26
Creo que fue al día siguiente que se inició la enfermedad de Enkidu. Se quejó de que su mano, la que se había herido mientras forzaba la puerta del bosque de cedros, estaba como helada. Una o dos horas más tarde habló de rigidez y dolor en aquel brazo. Luego dijo que tenía fiebre, y se metió en la cama.
—Es como lo vi en mi sueño —me dijo lúgubremente—. Los dioses se han reunido en consejo, y han decretado que soy yo quien debe morir, porque tú eres rey.
—No morirás —dije con amante rabia en mi voz—. ¡Nadie muere de dolor en el brazo! Debes habértelo herido de nuevo mientras reptabas por aquel horrible túnel. He mandado llamar a los sanadores: lo habrán arreglado todo antes de la caída de la noche.
Negó con la cabeza.
—Te digo que me estoy muriendo, Gilgamesh.
Me asustó y me enloqueció oírle decir aquello de una forma tan débil y resignada. Estaba cediendo ante quienquiera que fuese el demonio que lo había poseído, y eso no era propio de él.

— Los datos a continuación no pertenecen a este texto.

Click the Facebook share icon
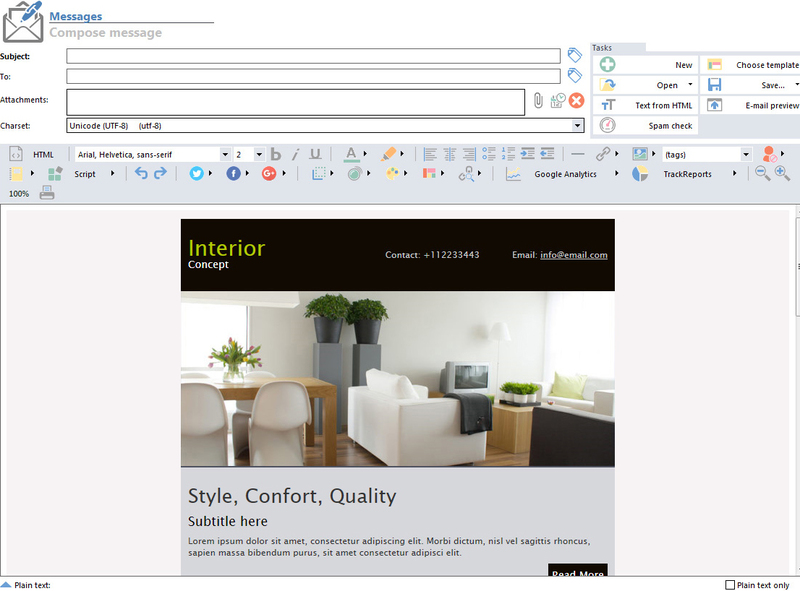Viewport: 800px width, 591px height. [x=234, y=173]
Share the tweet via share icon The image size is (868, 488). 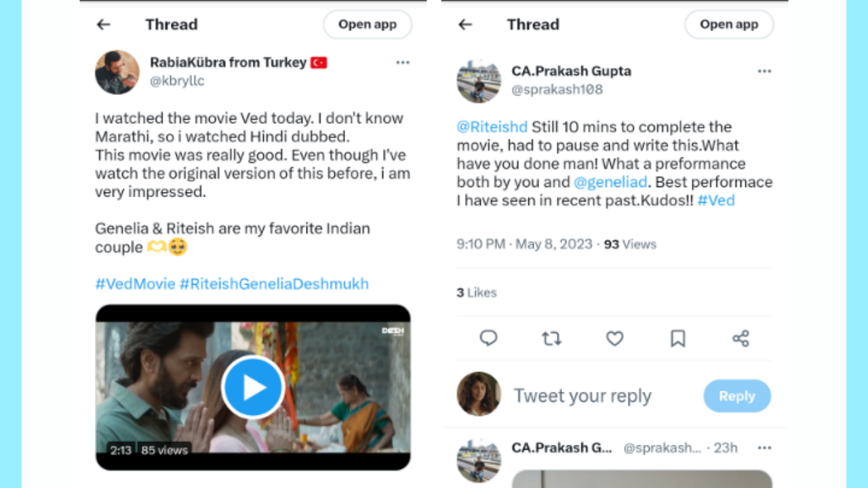tap(741, 338)
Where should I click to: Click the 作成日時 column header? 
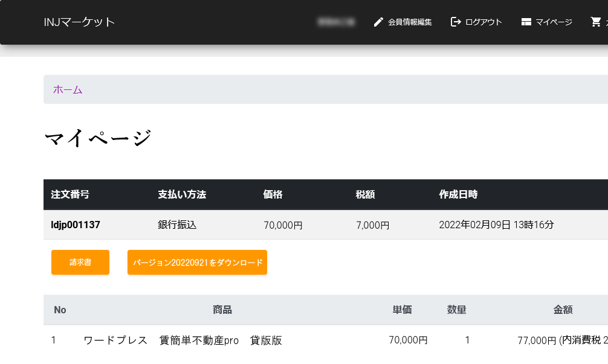tap(458, 195)
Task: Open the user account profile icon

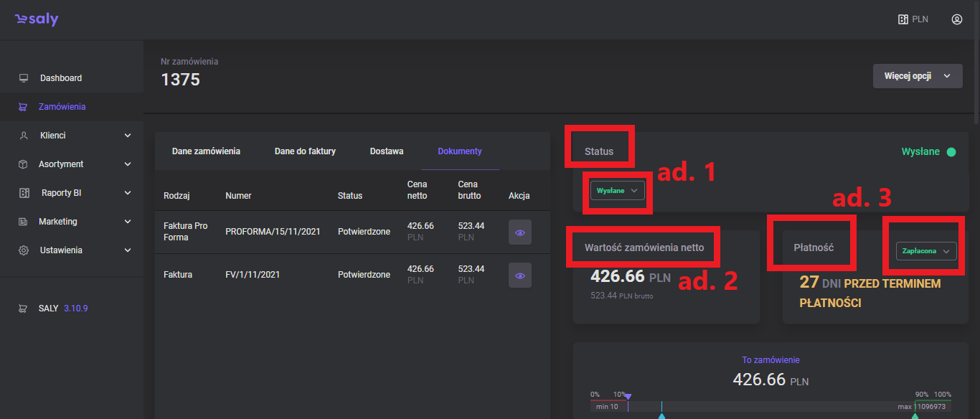Action: [956, 19]
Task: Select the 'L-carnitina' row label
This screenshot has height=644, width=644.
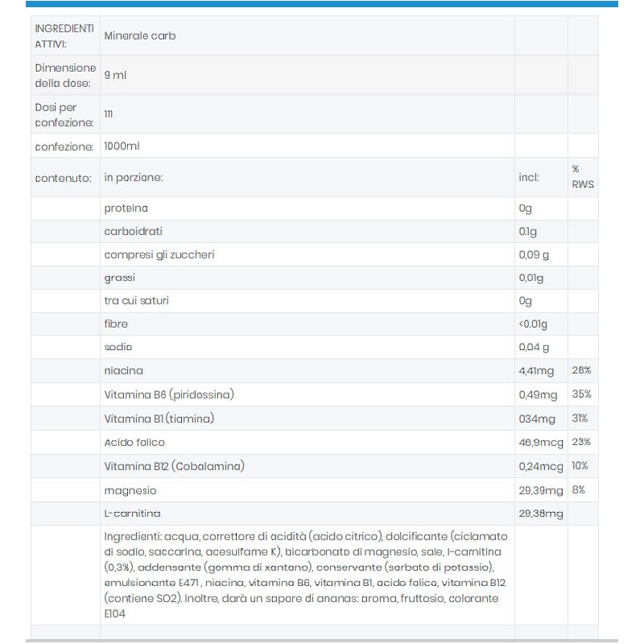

—¡No lo permitiré! —exclamé—. ¡No dejaré que mueras! —Me arrodillé al lado de su cama. Estaba enrojecido, y su frente brillaba de sudor. Dije con urgencia—: Hermano, no puedo permitirme perderte. Te lo suplico: no vuelvas a hablar de morir. Los sanadores están de camino, y te pondrán bien de nuevo. Lo velé como una leona vela a su cachorro. Murmuró, gimió, sus ojos se velaron. Dijo que le dolía el corazón y que sentía punzadas en la boca, le molestaban los ojos, sus oídos zumbaban. Sentía como si su garganta le ahogara, los músculos de su cuello le dolían. Como también le dolían el pecho, los hombros, los riñones; sentía los dedos agarrotados, el estómago inflamado, las entrañas en fuego. Le dolían las manos, los pies, las rodillas. No había ninguna parte de su cuerpo que no le produjera trastornos. Permanecía tendido en la cama, temblando, aferrado por la muerte o por el temor a la muerte, y yo sentía ese temor también. Viéndole sumido en un terror mortal recordaba mi propia mortalidad, que me atormentaba como un cuchillo clavado en mi carne. Era el viejo enemigo, y aunque venía no a llamarme a mí sino a mi amigo, eso no impedía que despertara mi propio miedo hacia ella. Pero estaba decidido: no pensaba ceder ante mi muerte, y tampoco iba a permitirle que se llevara a Enkidu.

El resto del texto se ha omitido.